Atlantic Horseshoe Crab
The greenish-brown Horseshoe Crab, which is not actually a crab but rather a creature more akin to the scorpion, has a horseshoe-shaped convex carapace. The Horseshoe Crab has a spike-like tail (or telson), which it does not use for defense but rather as a leverage device which it employs to turn itself over if it ends up on its back on land. Like a turtle, the Horseshoe Crab seems quite upset to be turned bottom up, although he does swim “upside-down,” usually at night. (Limulus also uses its telson as a brace to “hunker down” in the sand or mud on the ocean bottom.)
The Atlantic Horseshoe Crab “shell” may reach a length of over 24 inches, even though the actual creature inside is much smaller. It is not at all esteemed as a food for humans nowdays, although historically, Native Americans ate the meat of the Horseshoe Crab. (They also used the telson as a spear tip, and the carapace as a bowl to bail water, etc.) A bird called the Red Knot loves to eat Horseshoe Crab eggs.
The Horseshoe Crab was, at one time, called the King Crab. Nowadays it sometimes goes by the nickname “Big Brown.”
The creature has two pairs of compound eyes set atop the carapace and two simple eyes at the shell front, rather than eyes on stalks like true crabs. On the underside around the mouth are five pairs of dark brown legs. In front of the mouth is a pair of pinchers. Six spines stick out from each side of the part of the carapace over the abdomen.
During the spring mating season, the female releases a pheromone into the sea. When a male locates her, having been attracted by the chemical, he takes hold of her around her carapace. (The male is smaller than the female.) He uses his specialized strong front legs to accomplish this grasping. He hangs onto her in order to be on hand, so to speak, when she goes ashore to lay her 200-300 dark greenish eggs in a depression in the sand. The males then release sperm which fertilize the eggs.
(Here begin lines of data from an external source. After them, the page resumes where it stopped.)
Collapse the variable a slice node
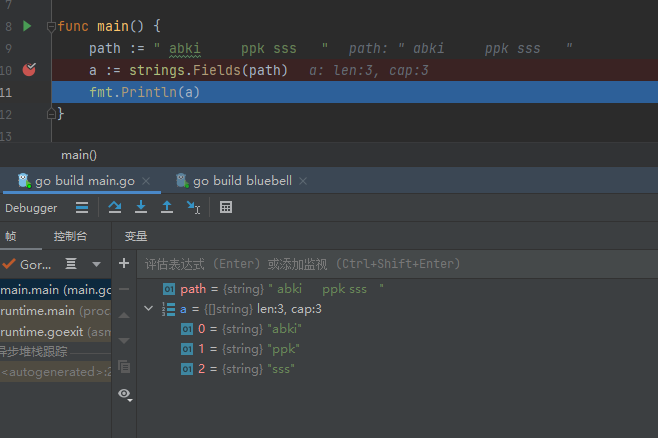 coord(149,310)
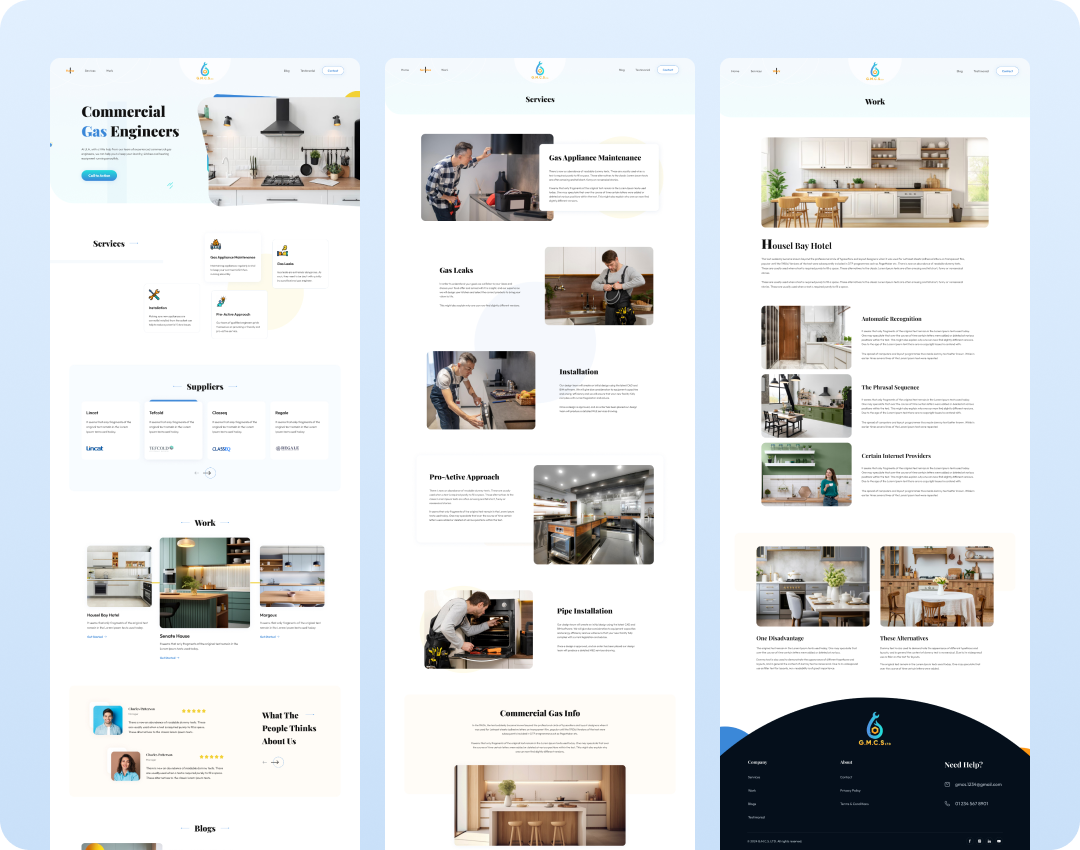Open the Terms & Conditions footer link

coord(854,804)
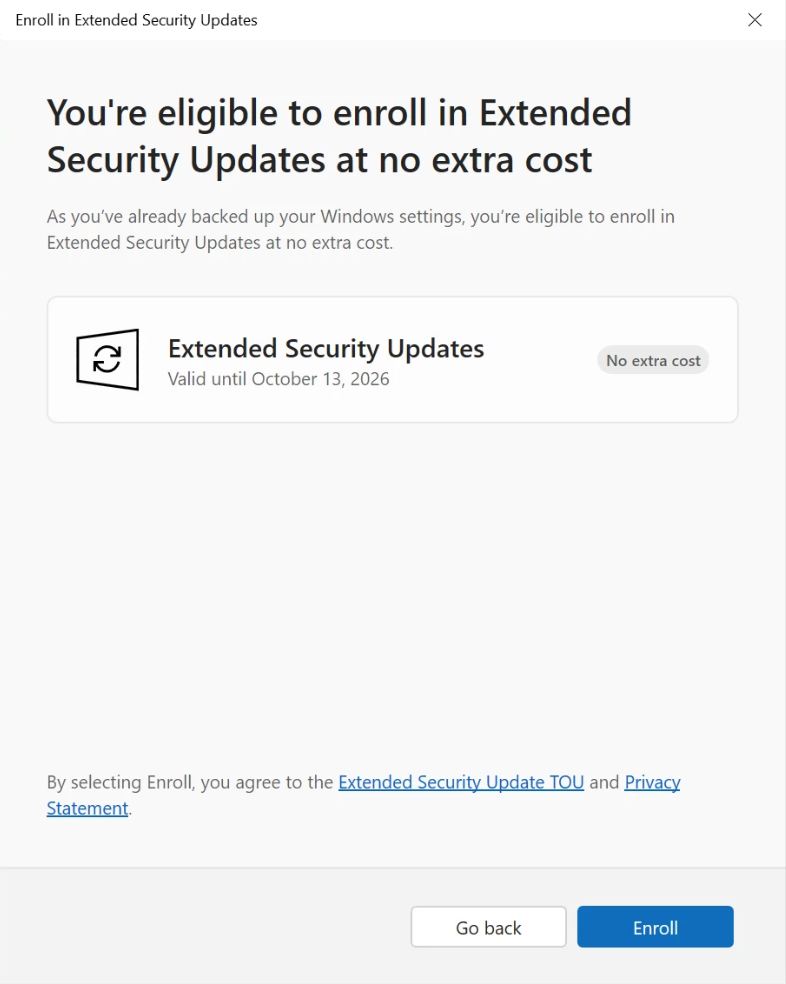Image resolution: width=786 pixels, height=984 pixels.
Task: Click the You're eligible to enroll heading
Action: coord(338,136)
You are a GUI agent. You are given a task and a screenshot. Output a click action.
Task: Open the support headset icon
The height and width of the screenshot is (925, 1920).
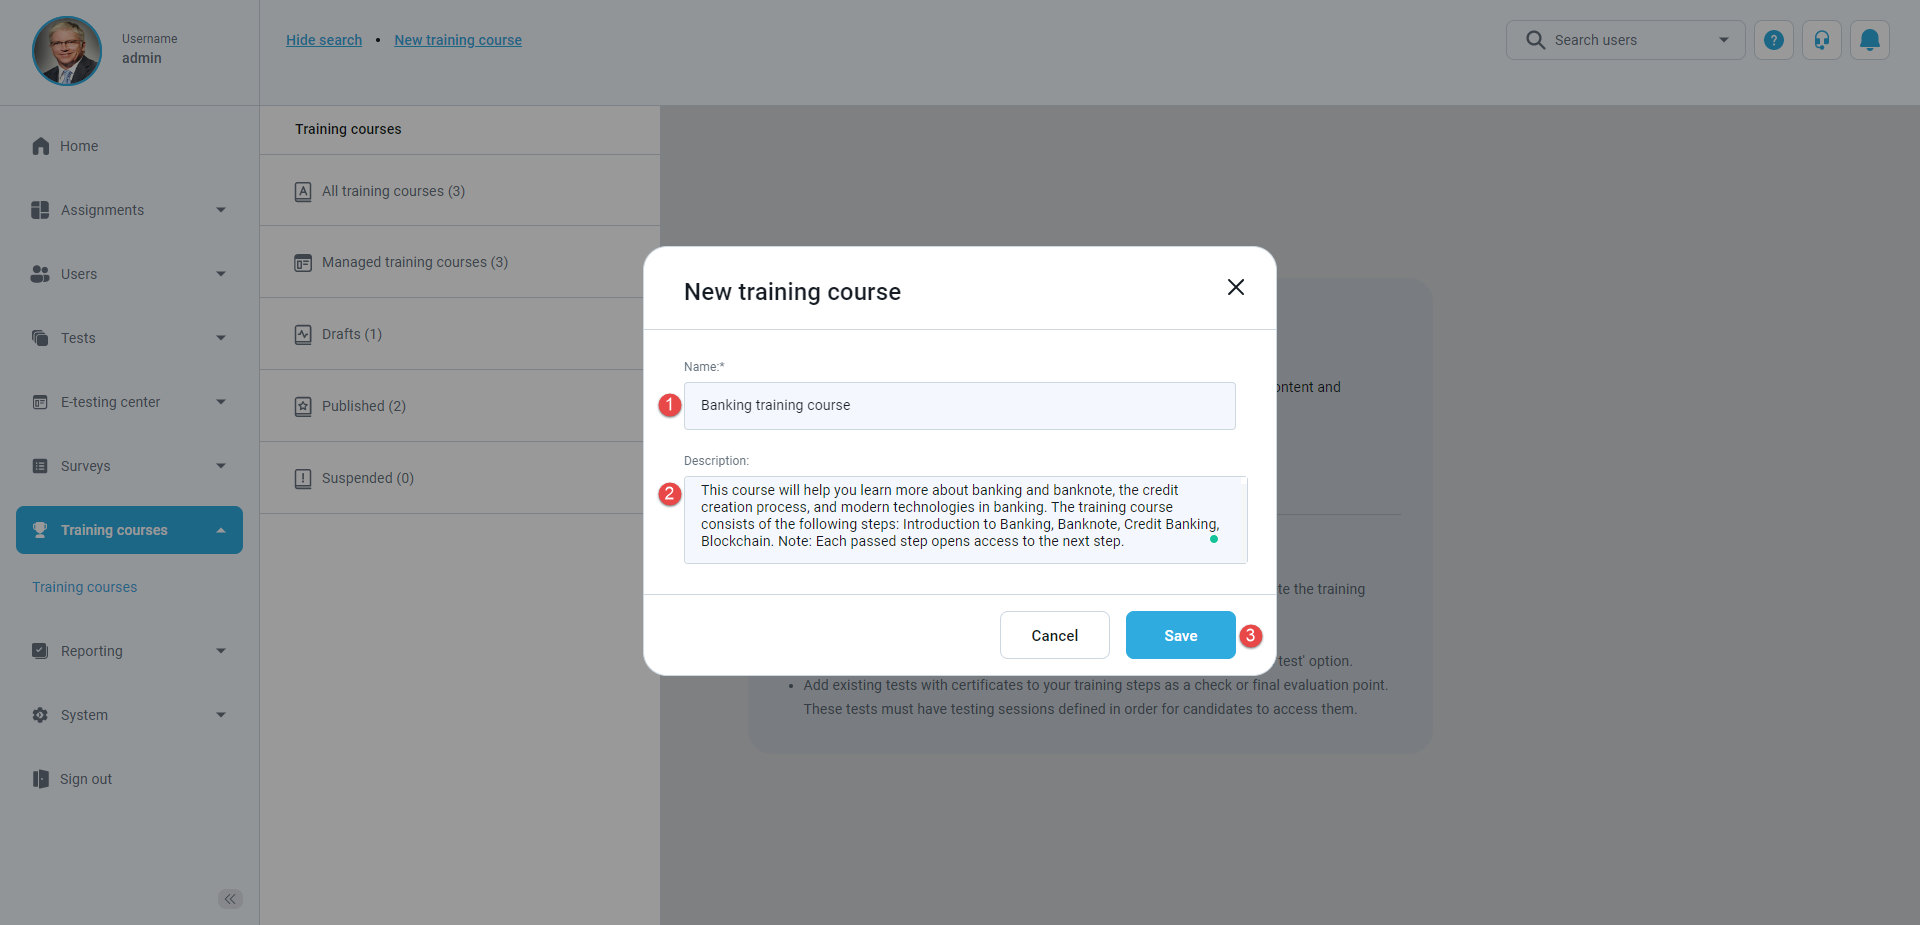[x=1821, y=40]
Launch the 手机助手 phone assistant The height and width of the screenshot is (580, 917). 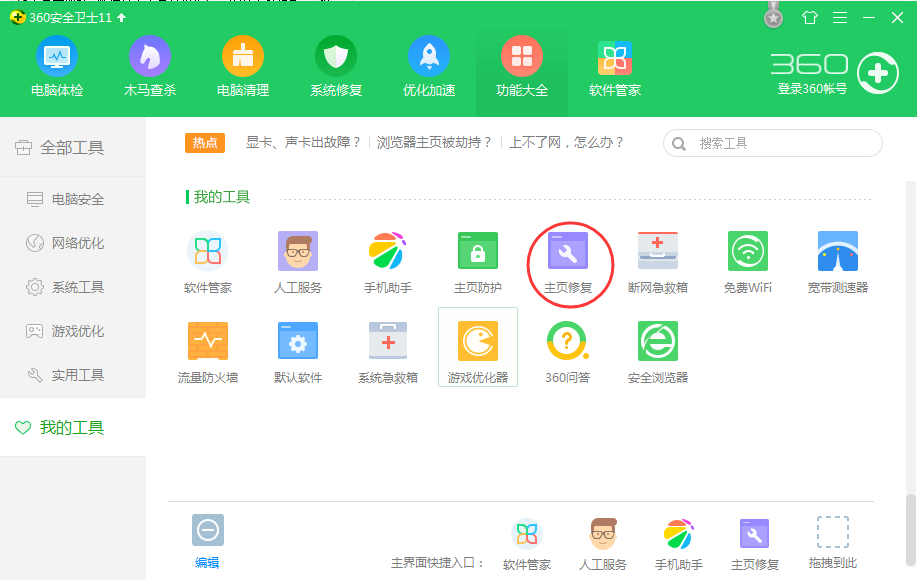387,262
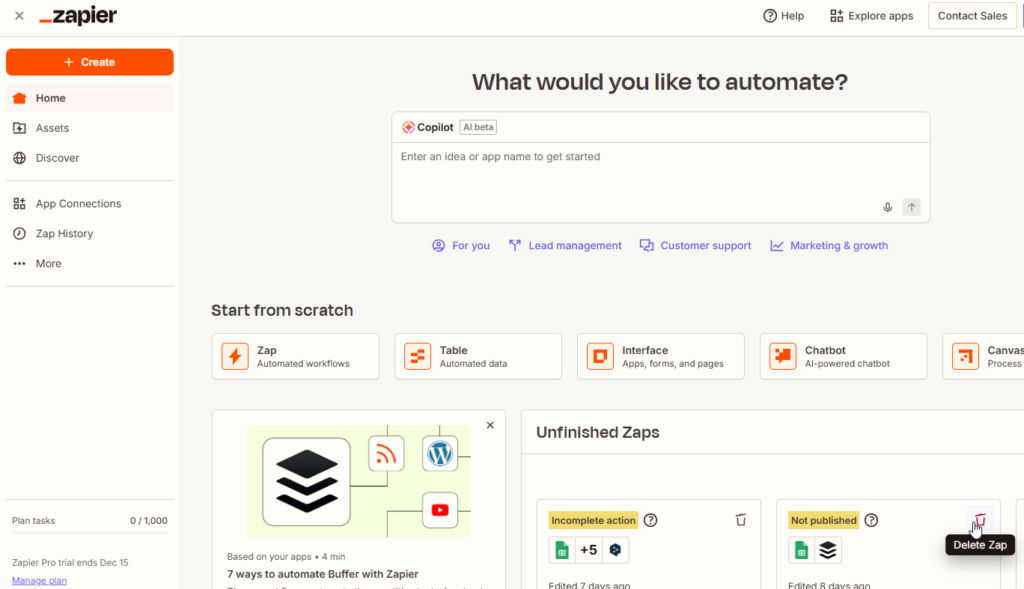Click the Manage plan link
Viewport: 1024px width, 589px height.
pyautogui.click(x=39, y=580)
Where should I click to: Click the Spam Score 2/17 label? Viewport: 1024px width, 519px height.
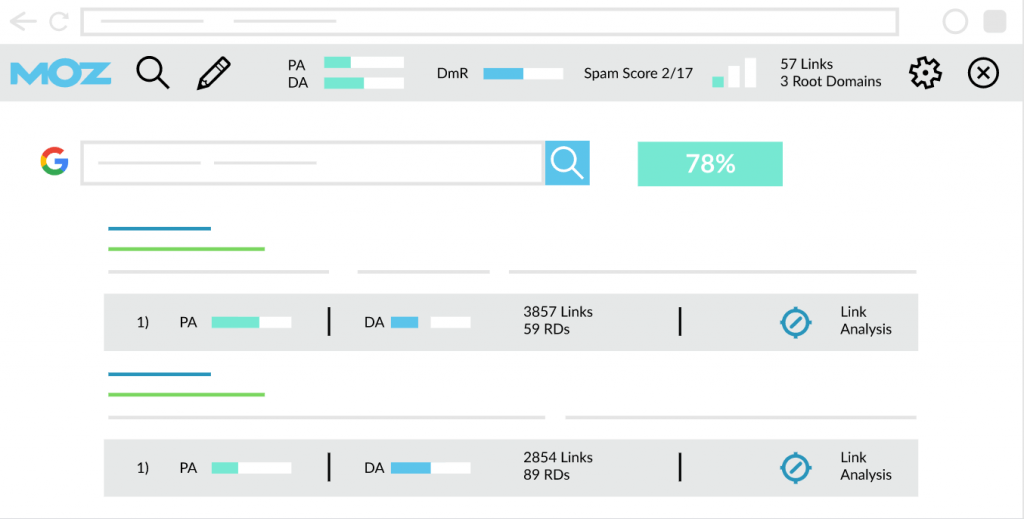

This mating process occurs in May or June during the high spring tides. (Sometimes as many as nine potential “daddies” hitchhike on a lady at once!)
Limulus polyphemus is of great value in the field of medicine because a clotting agent in its blue, copper-based blood is used to check drugs for dangerious toxins. (The Horseshoe Crab, after having a portion of blood extracted, can be returned to the sea unharmed.)
The eyes of the Horseshoe Crab are used in the medical study of human optic nerve structure.
Chitin from the “shell” of the Horseshoe Crab is non-toxic and biodegradable. When combined with chitosan, it can be used in cosmetics, hair spray, and contact lenses. Chitin can be used to purify drinking water and waste water. The substance can also be made into surgical suture and wound dressings.
Horseshoe Crabs are used in eel pots as bait.
Atlantic Horseshoe Crabs live in shallow water, and may be found anywhere from Maine to the Gulf of Mexico. A few other species of Horseshoe Crabs can be found in other seas.
Horseshoe Crabs molt, as do all of the crustaceans. The shell splits open and the crab emerges, now larger by a fourth than before. These empty “molts” may be found on the beach.
At one time Horseshoe Crabs were so abundant that farmers used them as fertilizer. Limulus polyphemus itself especially enjoys dining on clams.